As we quickly approach the Memorial Day weekend, the weekend where we remember and honor our country’s heroes who made the ultimate sacrifice while serving our country and protecting our freedom, past and present. 


Photos of the Fisher House on July 9, 2013, at Dover Air Force Base, Del. The Fisher House serves as short-term, on-base lodging facility for families of fallen service members who come to Dover AFB to witness their loved one’s dignified transfer. (U.S. Air Force photo/Roland Balik)

Our nation’s fallen service members are given the Dignified Transfer bringing them to Dover Air Force base. The families of these fallen heros have the opportunity to be part of this solemn moment and witness the transfer. As it is the commitment of our military to bring these heros home and honor them as expediently as possible, often these families quickly pack and travel great distances to be there for these often early morning ceremonies not having time nor the energy to fully plan out the details of where to stay and eat once they’ve arrived…enter The Fisher House Foundation and specifically, the Fisher House for the Families of the Fallen.


Nearing its 10th anniversary of being a home away from home for these families the Fisher House allows these families to have one less thing to worry about during their stay. Just one of 87 Fisher Houses around the country and Europe, the foundation’s mission is to care for the families of our nation’s service members during times of medical crisis. The Fisher House for the Families of the Fallen is located within the Campus for Families of the Fallen at Dover Airforce Base. This House opens its doors to the grieving families giving them a warm, inviting and comfortable personable place to stay for free while at the base. The typical stay at this particular house is far shorter than many of the foundation’s other locations but that doesn’t mean it lacks a sense of warmth and community that is clearly present throughout the Fisher Houses. Even during solemn times, life’s more heartwarming moments still happen. 


During an interview with TSgt Michelle Johnson, current manager of the Dover location, she shared the story of a family with young children staying at the house near Halloween. Despite the reason for being there, the mother wanted her two children to have some fun at the holiday. The staff, volunteers and the surrounding community pulled together to provide costumes and trick-or-treating fun for the children. Kenneth Fisher, Chairman and CEO of the Fisher Foundation, expressed that while the House at Dover is a place dedicated to comfort and compassion during such a solemn and hard time for these families that moments of reunion and in some cases, first meetings of grandchildren and nieces and nephews happen at this location in extremely life affirming and heartwarming ways. 

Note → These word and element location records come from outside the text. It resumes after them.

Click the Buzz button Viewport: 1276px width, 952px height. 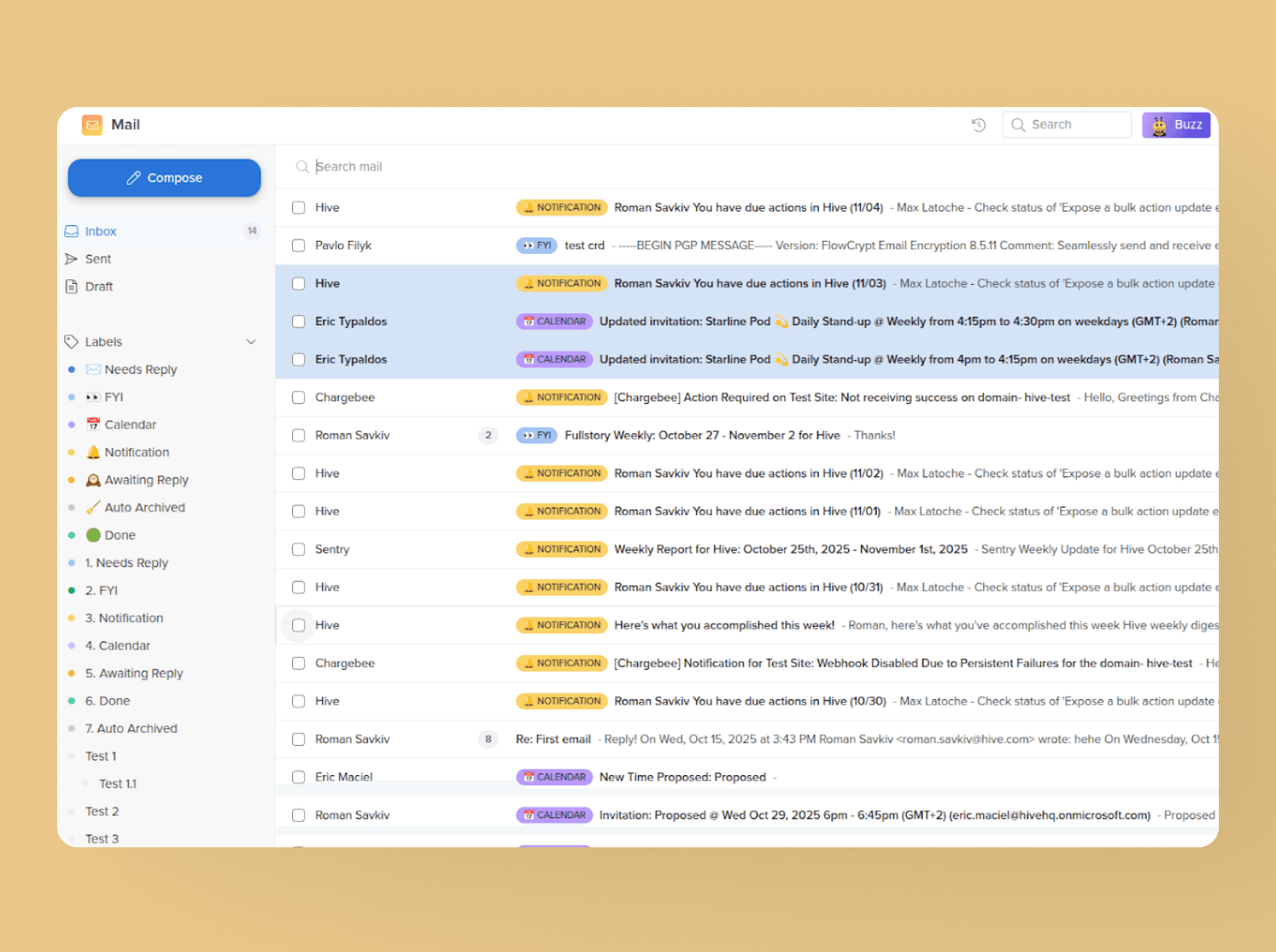tap(1176, 125)

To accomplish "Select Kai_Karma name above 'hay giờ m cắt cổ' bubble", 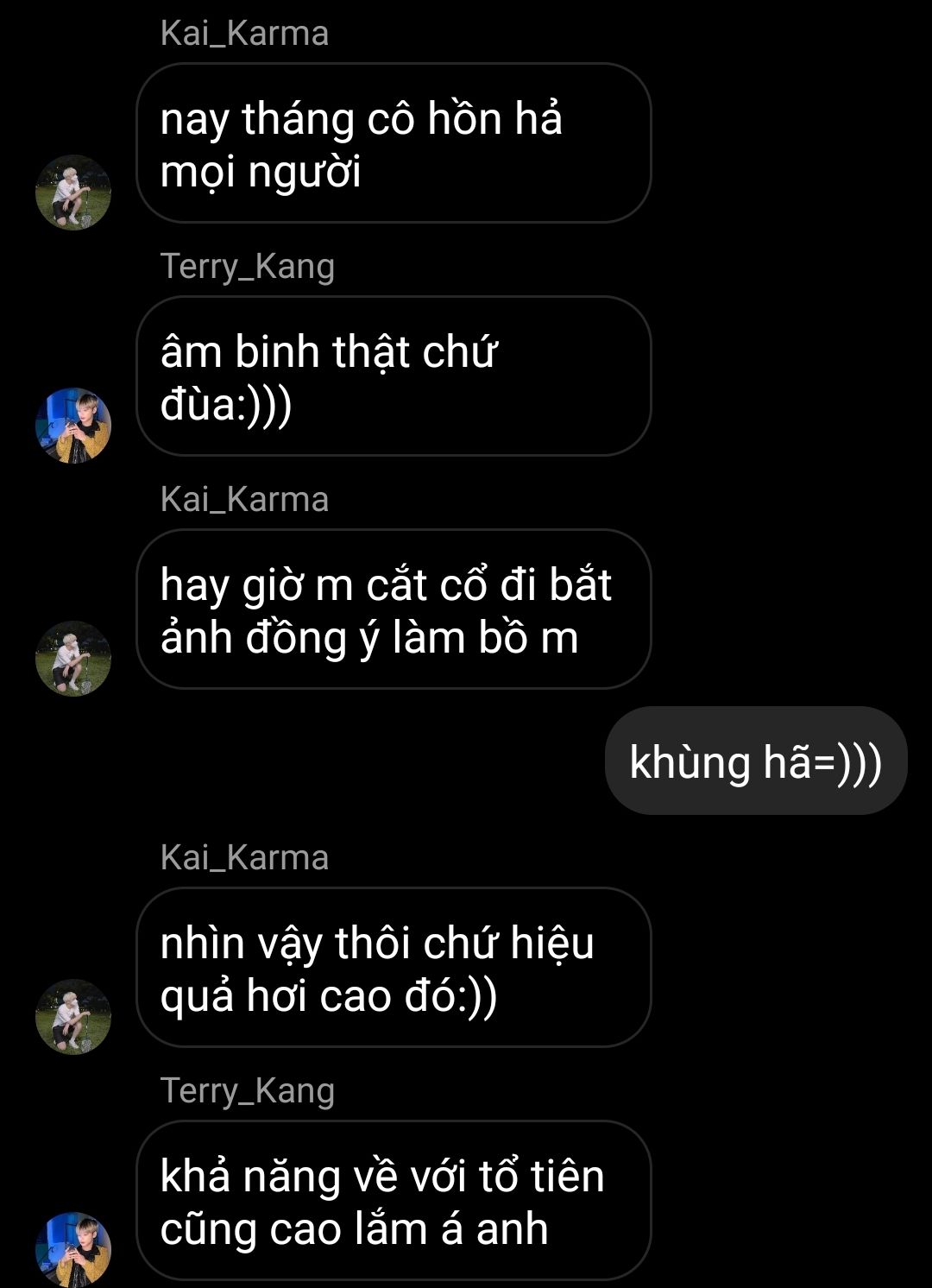I will [244, 500].
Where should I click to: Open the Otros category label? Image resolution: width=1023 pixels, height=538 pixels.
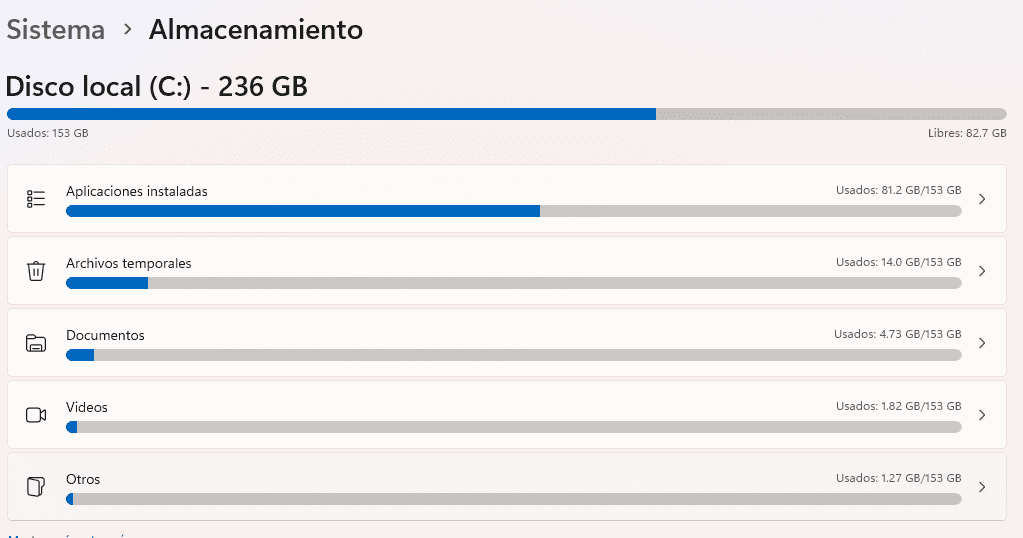tap(83, 479)
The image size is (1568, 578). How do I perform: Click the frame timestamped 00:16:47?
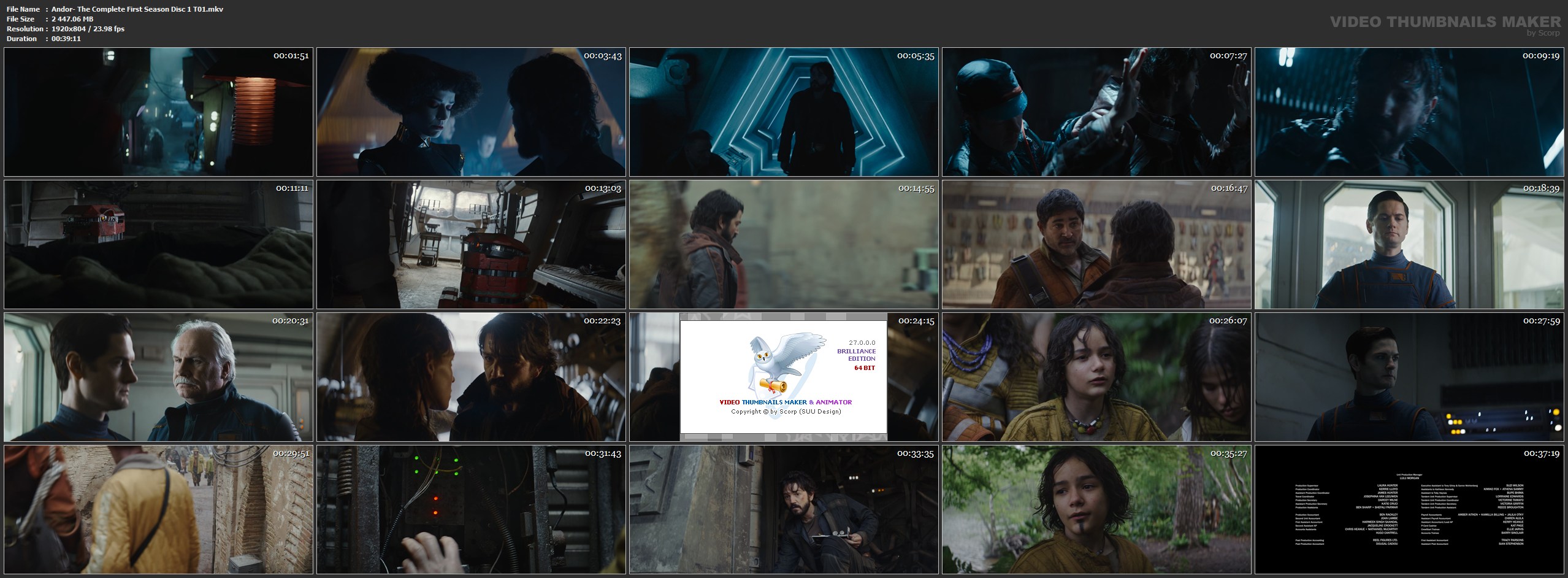1096,244

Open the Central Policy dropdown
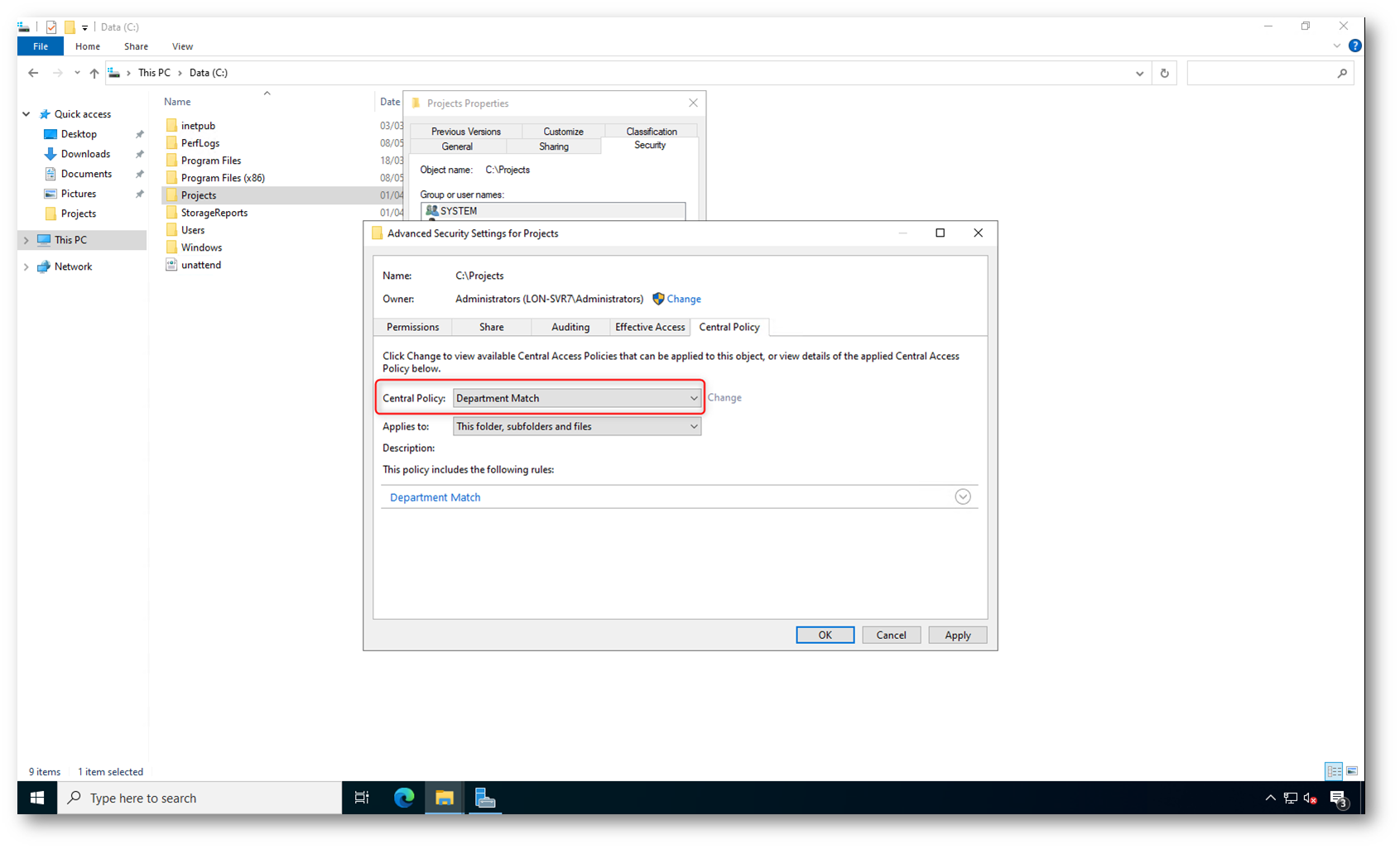pos(577,398)
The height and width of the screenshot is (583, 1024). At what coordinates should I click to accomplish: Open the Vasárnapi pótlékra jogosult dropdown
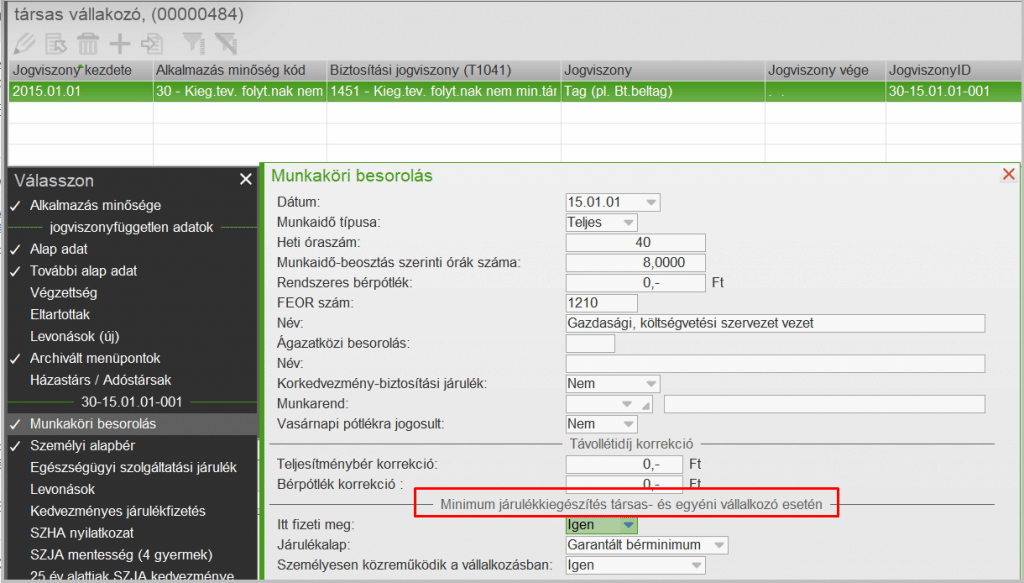(x=627, y=424)
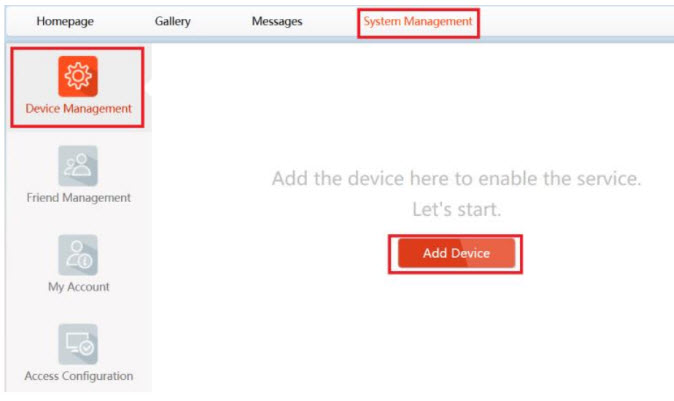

I had the absolute privilege of speaking with Kenneth Fisher, Chairman and CEO,  on all things Fisher House Foundation as part of this piece. He was more than excited to share and remind me that while we are in the midst of facing a challenging time as a nation and global community that the mission of the Fisher House Foundation remains the same and is just as strong and important as ever. Operating 87 Fisher Houses throughout the USA and Europe, 30 years strong, these houses warmly welcome the families of our nation’s service members and veterans facing medical crises. Strategically located close to military and veteran  medical facilities, they open their doors to provide the families a warm, inviting and personal space to stay. They provide a sense of community and home rather than an impersonal hotel room. The stay and meals are free to these families while their loved one is receiving care.

8 Dec 2010 USAF Photo by Jason Minto.
Interiors of the Fisher House and Meditation Pavilion.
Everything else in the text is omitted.